• _GIVEN RECORDS_
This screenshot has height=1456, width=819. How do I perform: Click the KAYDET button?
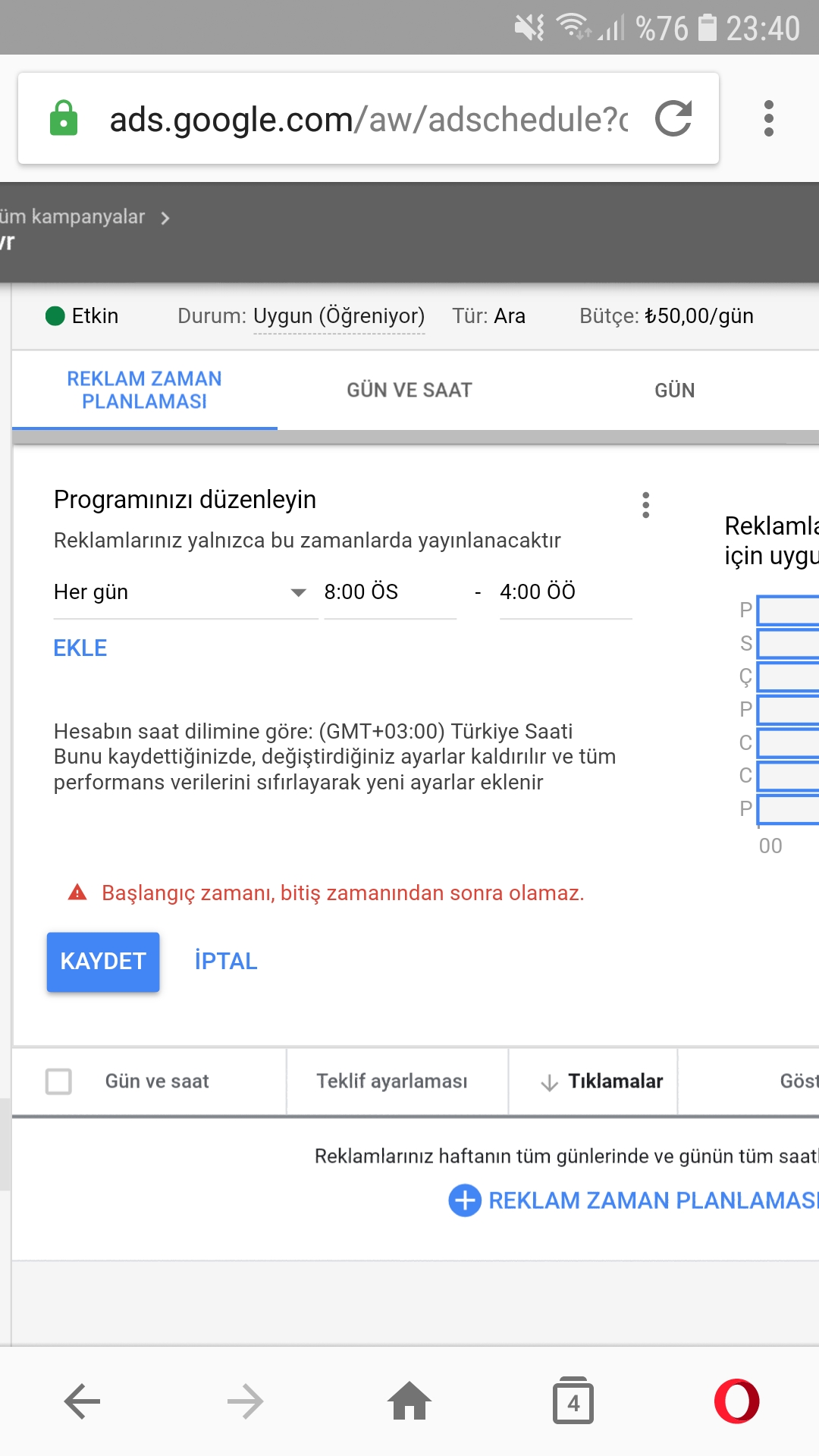point(103,962)

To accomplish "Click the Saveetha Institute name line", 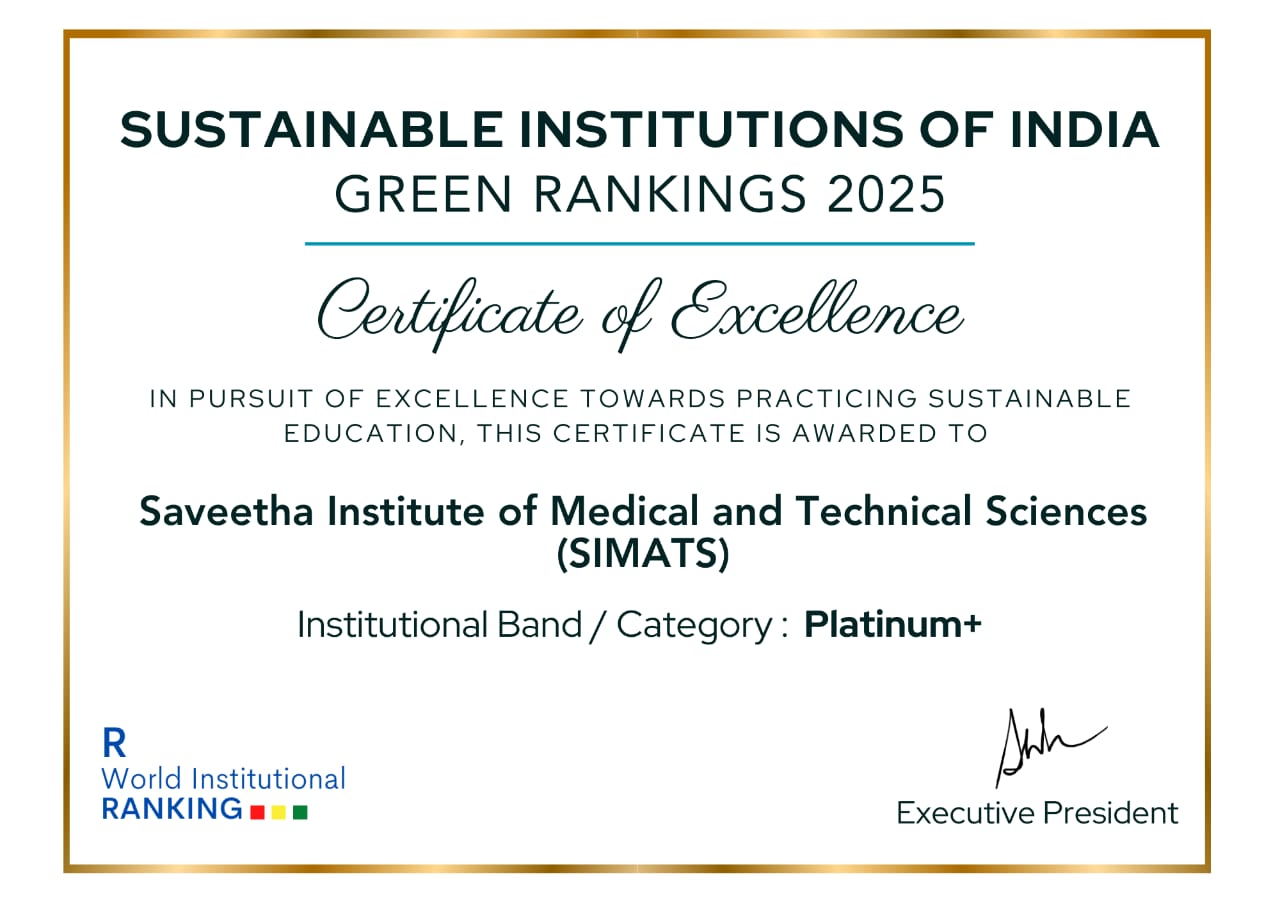I will (642, 512).
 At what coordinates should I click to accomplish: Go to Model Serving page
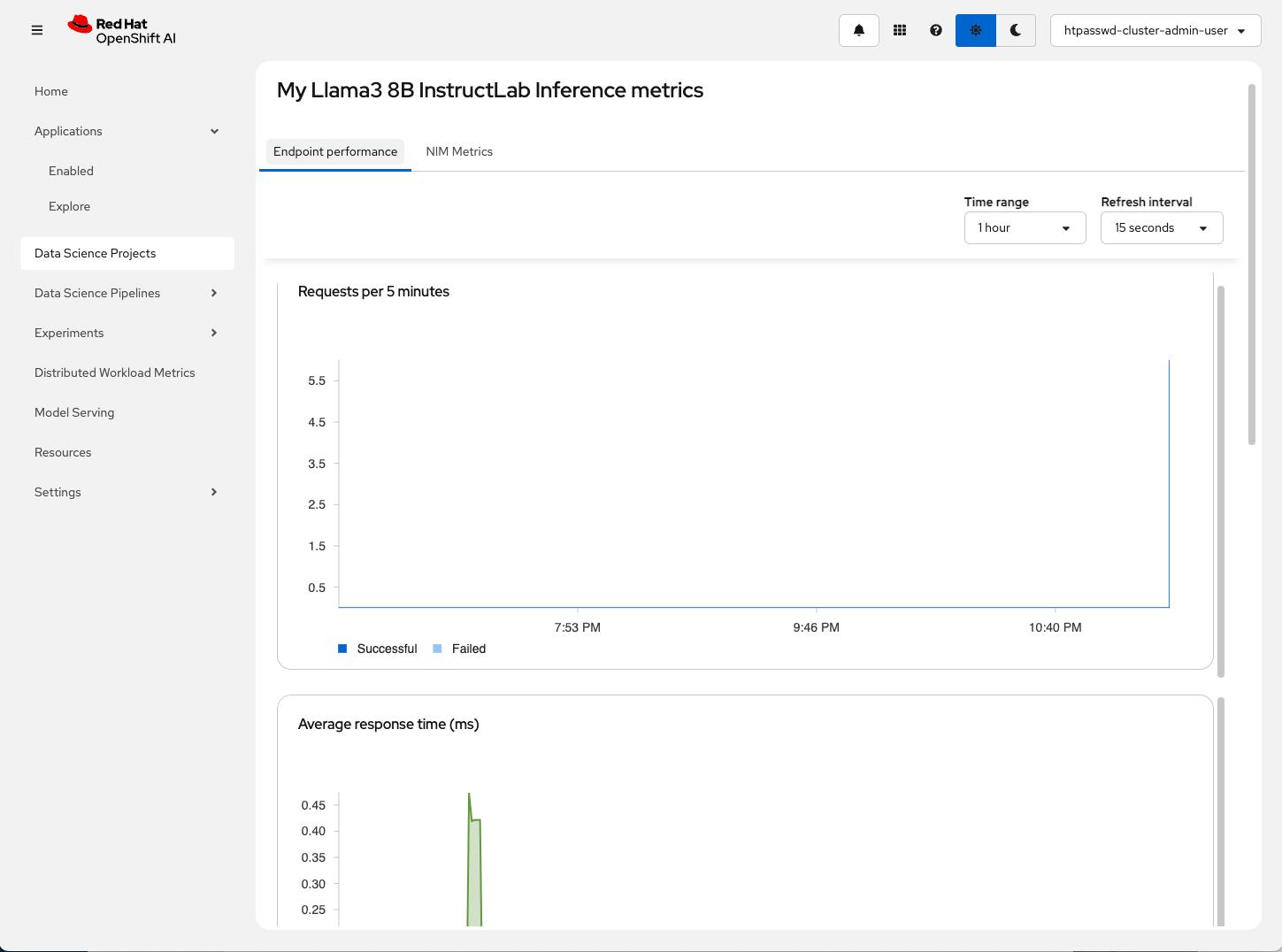coord(74,412)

• _TO DO_
Restate, word for word, each line from the line containing "At what coordinates" through the end of the entries above; the pictures are not part of the copy.

• _EXPECTED ANSWER_
 At what coordinates should I click to accomplish: Go to Model Serving page
coord(74,412)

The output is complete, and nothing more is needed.